In what sense of sustainable? I assume you mean profitable, since you use "economical" as a synonym in the text.
A short, brutal answer is that a small unit in an urban area is unlikely to generate enough electricity to even cover maintenance costs, so it's not ever going to be profitable. The problem is that smaller turbines are more expensive ($/watt), wind in urban areas is more erratic and people tend not to live in exposed areas (a city will be built in a valley rather than on a hilltop). Urban planning rules make it difficult to build a decent tower so generally an urban turbine will have to be low which makes all those problems worse.
The ATA did a desktop study in 2007 (pdf here) The study concluded that:
- the urban environment is too complex to model with any accuracy; therefore
- the use of anemometers would be advised to check the wind resource at any
potential site
- urban turbines have performed poorly overseas and payback periods are likely
to be long
- bird strike and electromagnetic interference are unlikely to be significant
- turbines are still expensive, with installation and grid connection costs adding
around $10,000 to the cost of the turbine
Note this key point:
In order to gather case study information for this report, a number of small wind
turbine owners were contacted to take part in an online survey. The survey was
designed to learn about several aspects relating to installation of small turbines,
including costs, output, planning, noise and siting issues. Nine respondents described
their experience with 10 turbines.
Most of the respondents to this survey live in windy rural areas and have purchased
turbines that are readily available in Australia.
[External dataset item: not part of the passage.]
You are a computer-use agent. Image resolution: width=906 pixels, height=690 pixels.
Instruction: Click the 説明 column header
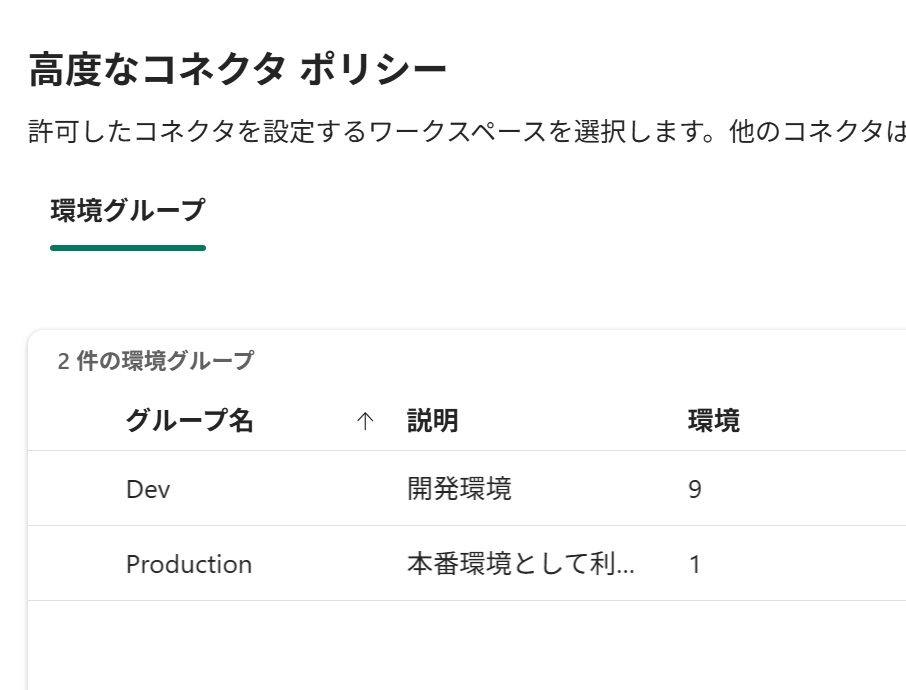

Typically the turbines have been sited
on hills or raised areas and away from houses.
So the study did include actual experience from people who have small wind turbines on their properties.
Anecdotally, there's this slightly cynical thread on Whirlpool where a number of people observe that the turbines on an office building rarely rotate. I've done a "sustainability tour" of that building and another where in both buildings the power output of the turbines was under 1% of capacity. For comparison in a wind farm the capacity factor is typically over 30%.
The answer seems to be that you would need to do this for the exact site you're considering:
- establish how big and how high your turbine can be
- install a tower that high with anemometers at intervals up the tower
- log the wind speed, direction and variability over at least a year
- work out from that what power output you can expect from the turbine(s) you are considering, at the heights you're allowed to put them.
- negotiate with the power company to establish a connection regime
- install the wind turbine
- negotiate with the neighbours if any problems arise (in Australia "wind turbine syndrome" is a real problem for turbine owners, even if the medical issues are contested)
At step 6 you should have some idea of profitability, but you will have spent quite a lot of money to get there. Assuming it looks profitable, you can then install the turbine and test your assumptions.
Once you've got the turbine up and running you can calculate the payback period for your installation based on actual output, real running costs, and how much (if any) payment you get from the power company for what you feed in to the grid.